Fladungen

Nichts Neues zum Thema Supermarkt in Fladungen

Verlassen liegt das ehemalige REWE-Gebäude am Ortseingang von Fladungen da. Der Stand der Dinge wurde im nichtöffentlichen Teil der Stadtratssitzung besprochen. Foto: Steffen Sauer

In Geduld mussten sich nicht zum ersten Mal die Zuhörer der Stadtratssitzung von Fladungen üben. Fast eine dreiviertel Stunde verging, ehe das Dutzend Wartender in den Sitzungsaal eingelassen wurde, in dem zuvor das Gremium hinter verschlossenen Türen getagt hatte.

Grund dafür war unter anderem die Beratung über das Farbkonzept in der Schule, wie Bürgermeisterin Agathe Heuser-Panten mit einer kurzen Entschuldigung an die Eintretenden  erklärte. Das Projekt stand dann auch gleich im öffentlichen Teil im Vordergrund.

Auftragsvergaben

So vergab das Gremium eine Reihe von Aufträgen für das Vorhaben. Unter anderem war die Anschaffung von Sportgeräten bei der Firma Sportco, Hagen, beschlossen worden. Schreinerarbeiten wurden an die Firma Markert, Gerolzhofen, Bodenbelagsarbeiten an die Firma Parkett Hofmann, Münnerstadt, sowie das Verlegen von Fliesen und Platten an die Firma Scheuerer, Gauaschach, vergeben worden. Außerdem wurde eine Prallwand bei der Firma SI Sport, Gummersbach, gekauft. Die Auftragssummen werden bei der nächsten Sitzung bekanntgegeben.

Thema Erdaushubdeponie vertagt

Einen Auftrag an das Ingenieurbüro Zehe, Bad Neustadt, hielt das Gremium noch einmal zurück. Bei dem Vorgang ging es um die Dokumentation der Rekultivierung der Erdaushubdeponie, auf die das Landratsamt drängt. Die Arbeiten des Büros sollten auf Stundenbasis abgerechnet werden. Mehreren Stadträten fiel jedoch auf, dass ein ähnlicher Auftrag schon vor mehreren Jahren erteilt worden sei, was nun die Verwaltung nachprüfen soll.

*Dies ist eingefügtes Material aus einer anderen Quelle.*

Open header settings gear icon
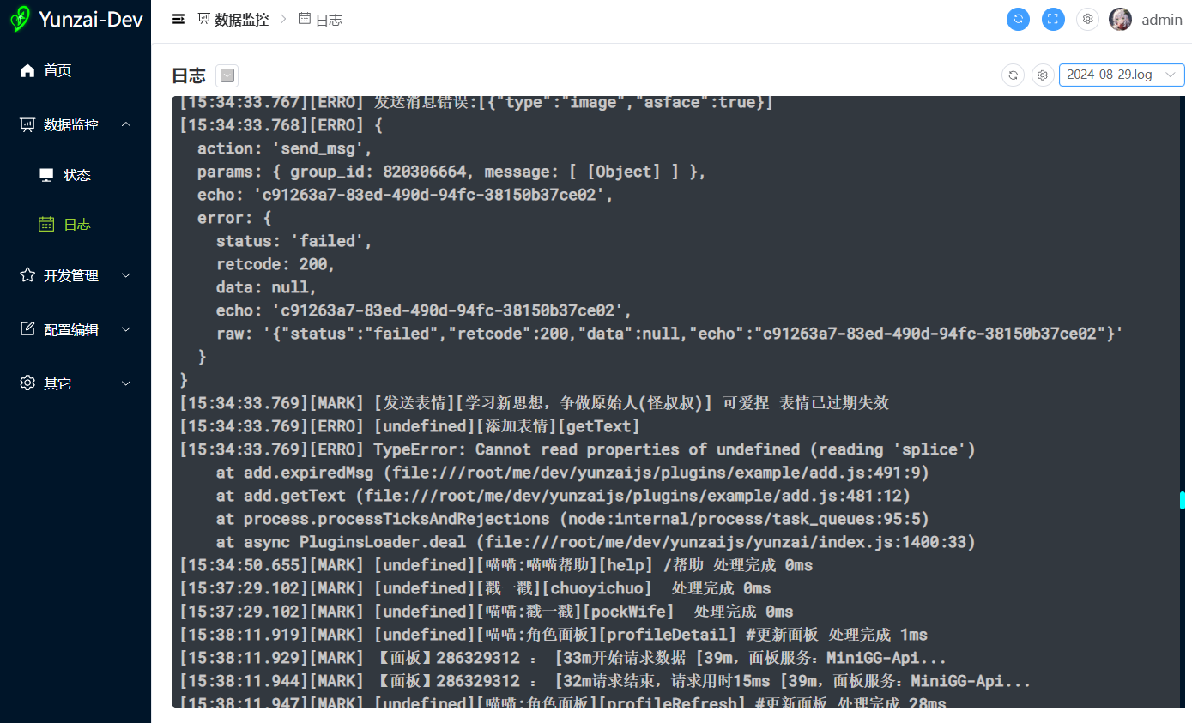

Über die Farbgebung für die Grundschule Fladungen diskutierte der Stadtrat im nichtöffentlichen Teil seiner Sitzung. Foto: Steffen Sauer

Nachdem die Mandatsträger grünes Licht für den Bau einer landwirtschaftlichen Halle in Heufurt gegeben hatten, gab die Bürgermeisterin bekannt, dass die Stadt wieder in den Genuss einer Stabilisierungshilfe kommt. Wie schon im Vorjahr erhält die Stadt 300 000 Euro, muss dazu aber ein Haushaltskonsolidierungskonzept vorlegen.

Geteiltes Echo auf Naschgarten-Pläne

Stefan Hippeli meldete sich schließlich zu Wort und berichtete von einem wenig positiven Feedback der Bevölkerung zum geplanten "Naschgarten" an der Stadtmauer und forderte ein Überdenken des Vorhabens. Die Bürgermeisterin gab dagegen bekannt, dass es sogar von einer außenstehenden Organisation Unterstützung für das Projekt geben soll. Außerdem beabsichtige die Stadt, ein Nachbargrundstück zu erwerben, damit das geplante Areal eine gefälligere Größe erhält.

Fred Goldbach erkundigte sich außerdem, ob es in Sachen Supermarkt-Ansiedlung Neuigkeiten gibt. Die Bürgermeisterin war jedoch zurückhaltend und gab im öffentlichen Teil der Sitzung lediglich bekannt, dass es noch keine gesicherte Zusage eines Discounters gebe, die Stadt aber schon beim Grundstückskauf in Vorleistung gegangen sei. Später, in einem weiteren nichtöffentlichen Teil, wolle sie weitere Informationen an die Stadträte liefern.